Disclosed herein are approaches for ranking the alerts on an individualized basis using information on the alerts obtained from a case management database (referred to herein as “alert characteristics”), such as the predictive model that generated the alert, deadlines of the alerts, customer contract terms, customer satisfaction information (if available; e.g. a customer with low satisfaction may be ranked higher), the number of similar systems that the customer has (e.g., if the customer has several similar systems then downtime for the system subject to the alert may be less critical), and modalities or system types for which an RSE has expertise, RSE overall experience, training, or the like. Notably, these latter alert characteristics are RSE specific. Probabilities (or other metrics) for ranking the alerts are computed for (alert, RSE) pairs based on the alert characteristics, and for a given RSE the alerts are ranked based on the computed probabilities.

In some embodiments, probabilities for the alerts are computed and then the alerts are allocated to RSEs and displayed ranked based on the probabilities. In other embodiments, the alerts are allocated to RSEs and then, on a per-RSE basis, the probabilities are computed, and the alerts allocated to that RSE are ranked. This latter approach can improve computational efficiency as only one probability need be computed for each alert, whereas the first embodiment requires computing for each alert the probabilities for all RSEs. On the other hand, the first embodiment provides the probabilities (or other metrics) prior to allocating the alerts to the RSEs, e.g. the probabilities can be computed for all (alert, RSE) pairs, and hence in the first embodiment the probabilities can be used to determine the allocation, e.g. by allocating alerts with high probabilities for one particular RSE to that RSE.

With reference to FIG. 1, an illustrative servicing support system 100 for supporting a service engineer in servicing an electronic device 120 (e.g., a medical imaging device—also referred to as a medical device, an imaging device, imaging scanner, and variants thereof) is diagrammatically shown.
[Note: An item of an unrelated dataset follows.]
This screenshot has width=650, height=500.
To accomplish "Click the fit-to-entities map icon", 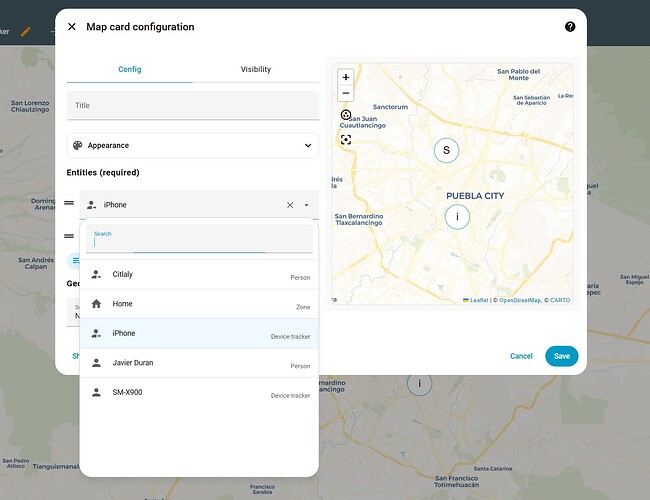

By way of some non-limiting illustrative examples, the medical imaging device under service may be a magnetic resonance imaging (MRI) scanner, a computed tomography (CT) scanner, a positron emission tomography (PET) scanner, a gamma camera for performing single photon emission computed tomography (SPECT), an interventional radiology (IR) device, or so forth. (More generally, the disclosed approach can be applied in conjunction with any type of computerized device that automatically generates log data, e.g., the approach could be applied to a commercial airliner, radiation therapy device, or so forth).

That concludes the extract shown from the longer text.